Babies and subtle energy

Have you ever wondered why we intuitively sing to our babies? And why it seems to calm them down? In order to produce a melody, we have to steady our breath. You can't sing if you're winded. Calming our breath automatically soothes our nervous system. When we are calm, our babies mirror that state. I know, this sounds like one of those touchy-feely statements. If you're the scientific type and don't believe in subtle energies, you're probably rolling your eyes right now. But this is not just the hormonal mom in me talking. Maybe babies are proof that subtle energy is real.

The negative spiral

Today, with little sleep and my running nose, baby-girl seemed unusually fussy. None of her favorite positions seemed to soothe her. After the third nap she was still cranky. Even after feeding she wasn't quite content. I began to worry that she might have caught something worse than a cold (yes, her nose had been running, too). I started entering a negative spiral of thought: "Will she be sick more often than her brother, because she catches all his germs? And will I always get it too? How will I be able to go back to teaching tonight on so little sleep? When will baby girl's sleep rhythm improve? Is the breast milk just not enough sustenance for her? Should we start giving her formula? Why did we decide to do this a second time? Things were so much easier with just one child... Will I ever get my freedom back?" And on and on it went.

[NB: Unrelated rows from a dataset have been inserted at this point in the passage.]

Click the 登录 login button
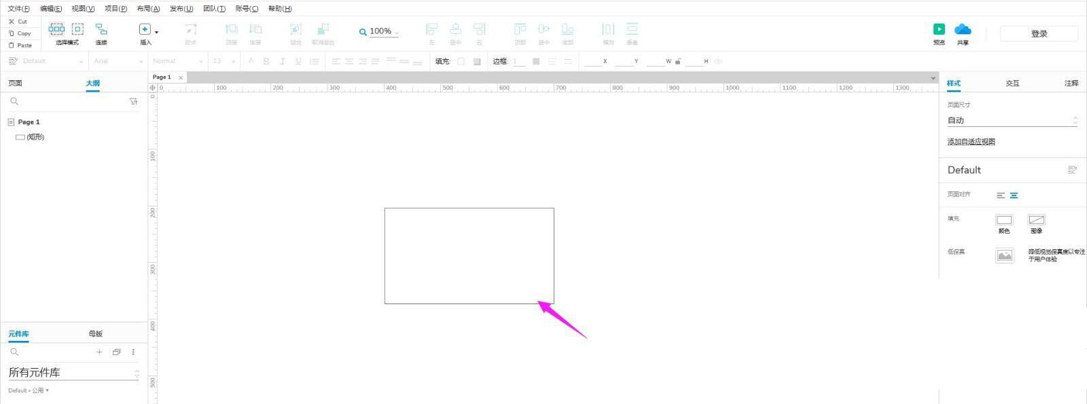The height and width of the screenshot is (404, 1087). (1039, 34)
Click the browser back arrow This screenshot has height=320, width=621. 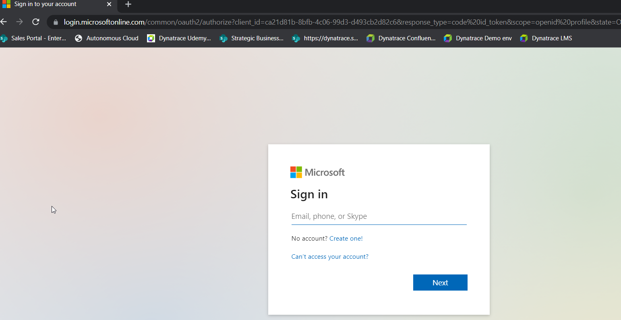point(4,22)
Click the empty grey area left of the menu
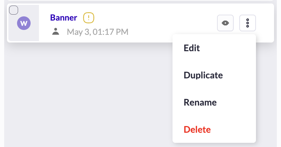The width and height of the screenshot is (281, 147). click(x=88, y=93)
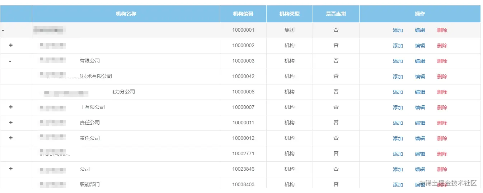Collapse the row with code 10000003
483x193 pixels.
click(10, 61)

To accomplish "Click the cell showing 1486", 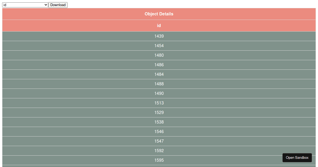I will click(159, 65).
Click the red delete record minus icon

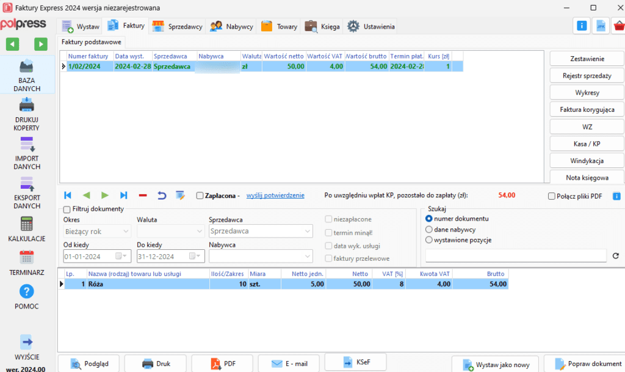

Fortunately I was just on my way to postnatal yoga. That set the two of us right again. Baby girl was held and cuddled by another grown up. This person (my lovely postnatal teacher) was more rested and grounded than me. I was able to decompress via the vehicle of the body. Twenty minutes in, I was feeling a lot more optimistic and baby girl was cooing happily on her blanket, watching the moms go through their yoga moves.

Pick up the vibe and play it back

I would venture to say that whenever I'm more or less centered and grounded, my baby senses these vibes and mirrors them. This is not just true of children. It is usually quite obvious that whatever we emanate is mirrored by the world around us. My husband, the trained psychologist, insists that this is merely my subjective perception. According to him, when I'm in a good place, I experience the world as a friendly place. And vice versa, when I'm tired, angry or stressed out, people seem hostile, electronic devices all seem to have conspired against me and my children seem impossibly whiney.

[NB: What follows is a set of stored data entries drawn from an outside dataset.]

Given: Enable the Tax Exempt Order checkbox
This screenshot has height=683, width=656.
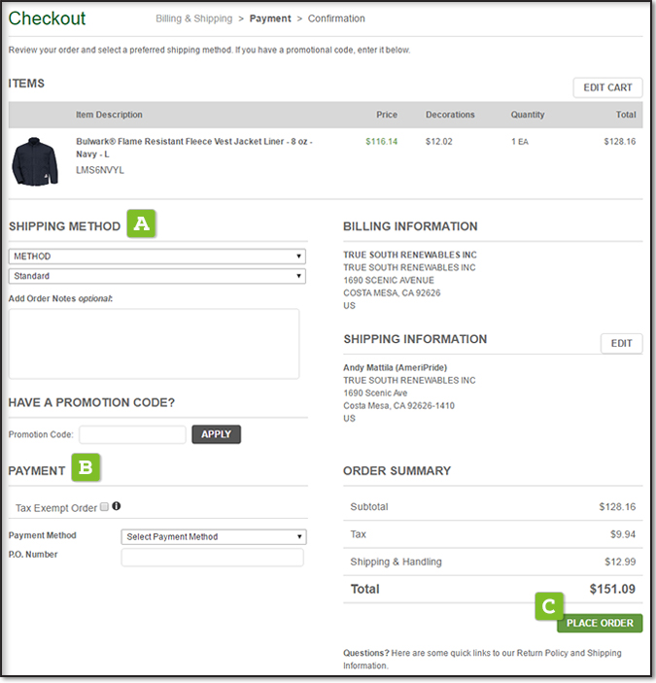Looking at the screenshot, I should tap(104, 507).
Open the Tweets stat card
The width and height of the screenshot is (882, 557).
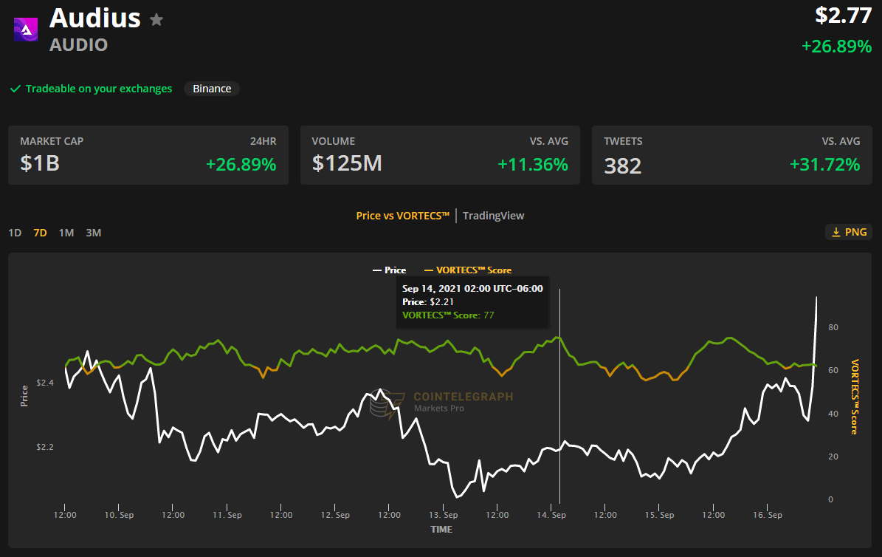pyautogui.click(x=731, y=155)
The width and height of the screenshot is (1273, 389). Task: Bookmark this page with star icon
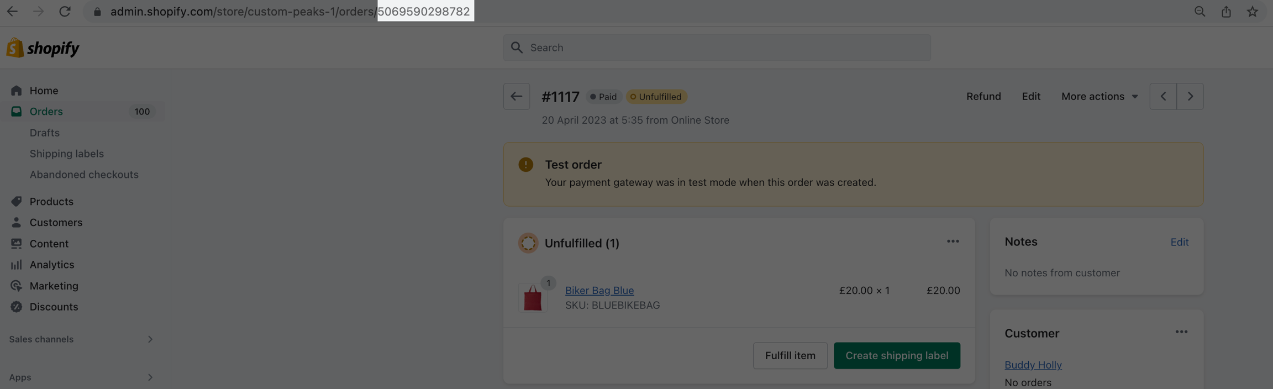pos(1252,12)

It's true that it doesn't really matter which way you spin it, but I will attempt a pseudo-scientific explanation with a yogic touch: We are all made of pulsation. As long as we breathe, we have a pulse, a heartbeat and thus a rhythm. It's scientifically proven that this rhythm changes when we are stressed, in pain, tired or unhappy. The pulse picks up, our heart starts to race, our breath goes faster because of the fight or flight response in our nervous system. That is a fact.

When our rhythm changes, we emit a different frequency. I, for one, always notice the way a person is breathing when they speak. I can tell if they are winded because of some stress factor, or if they feel confident and relaxed. Now if I can pick up on a person's stress level by an auditory cue, imagine how quickly a baby that you hold close to your body will sense the shift. Babies rely greatly on their tactile and olfactory skills (mostly because they don't have many other skills). So when they feel your tempo pick up, it registers immediately.

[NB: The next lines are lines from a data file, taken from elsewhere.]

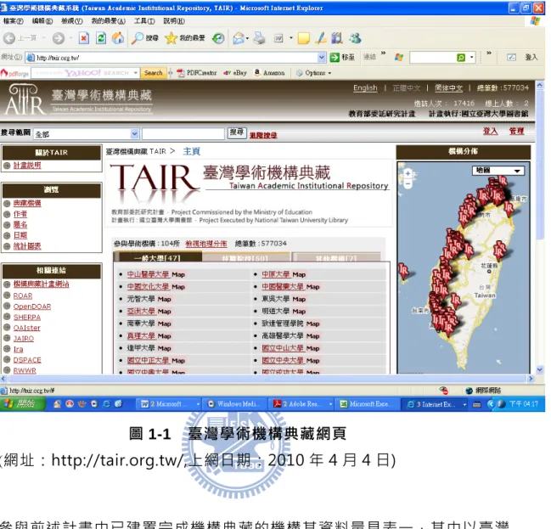Open the OpenDOAR related link

pos(32,307)

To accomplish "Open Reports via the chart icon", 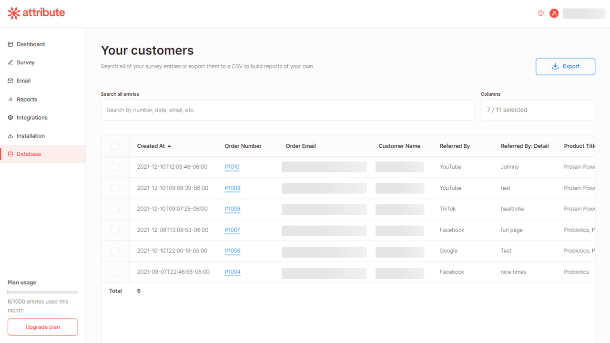I will 10,99.
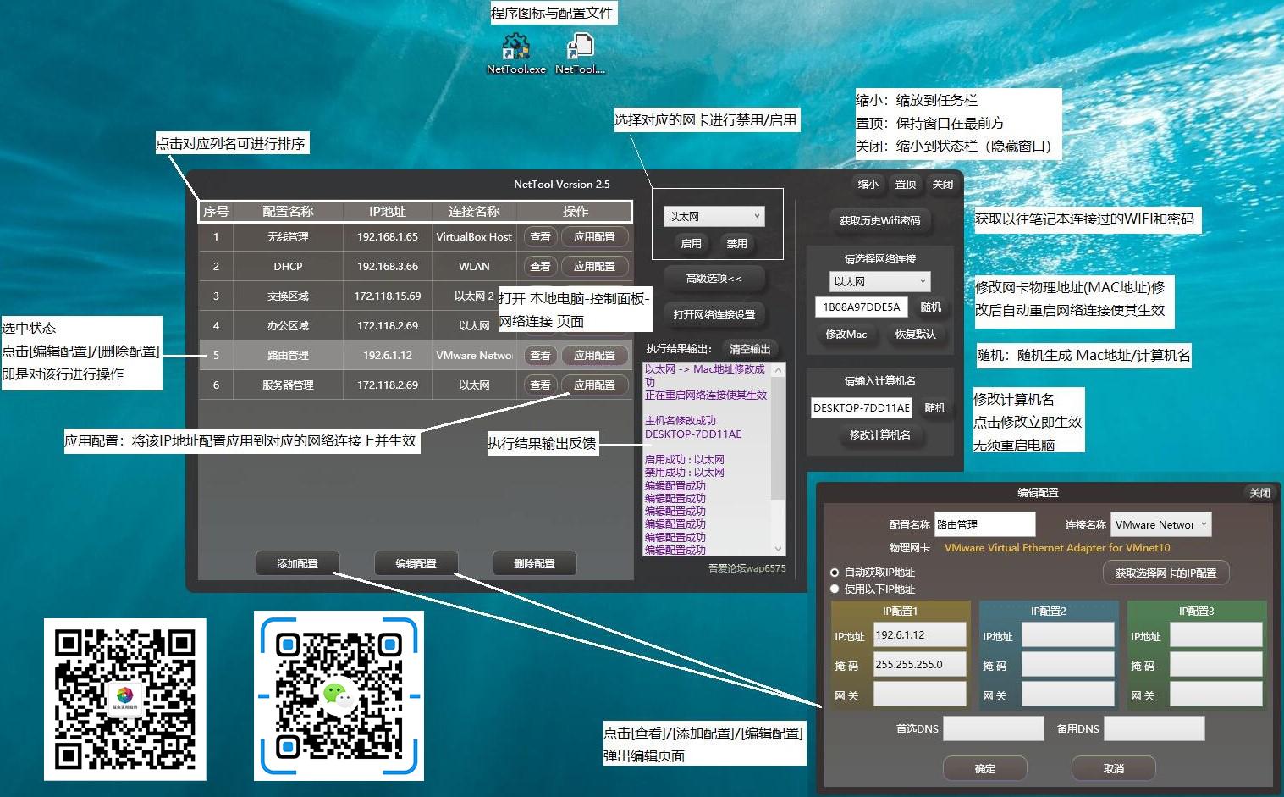Click the IP配置1 IP地址 input field
Screen dimensions: 1284x797
[x=919, y=635]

The power to influence our vibes

But why do babies react? After all, they're little buddhas. They could also quietly think to themselves: "Ok, mom, you go be stressed. I'll be over here napping and sucking my pacifier." But that's not what happens in real life. Little babies are programmed like the rest of us. We are social beings who seek harmony with other humans. And to be in sync with others, what do we do? Yes, we mirror their rhythm. We pick up the ball and toss it back. That is the groundwork of interaction, and we begin to lay it long before any verbal skills are developed. We pick up the frequency and play it back.

Now my husband doesn't like this way of thinking because he says it's a way of placing blame. What does all this mean for someone who has a baby that cries a lot? Mind you, that is a whole different story. I'm not trying to intimate that we cause negative feedback from the world that surrounds us. But we are all interdependent. While physically we look like separate beings, our (yes, I will go there) energy fields constantly overlap. We emit a certain vibe that is palpable. And what' more, we can shape what send out to some extent. That's empowering, not guilt-tripping.

So next time you have one of those days when everything seems to be going wrong... When you just miss the bus and you were already late, when the printer doesn't work although you really need to send that piece of paper, when you punch in the wrong pin three times and the machine pulls in your card, when you're already tense and people seem determined on setting you off, don't waste time self-commiserating. Instead of reinforcing the negative spiral, you have the power of changing it. Maybe you just start humming a tune and deepening your breath.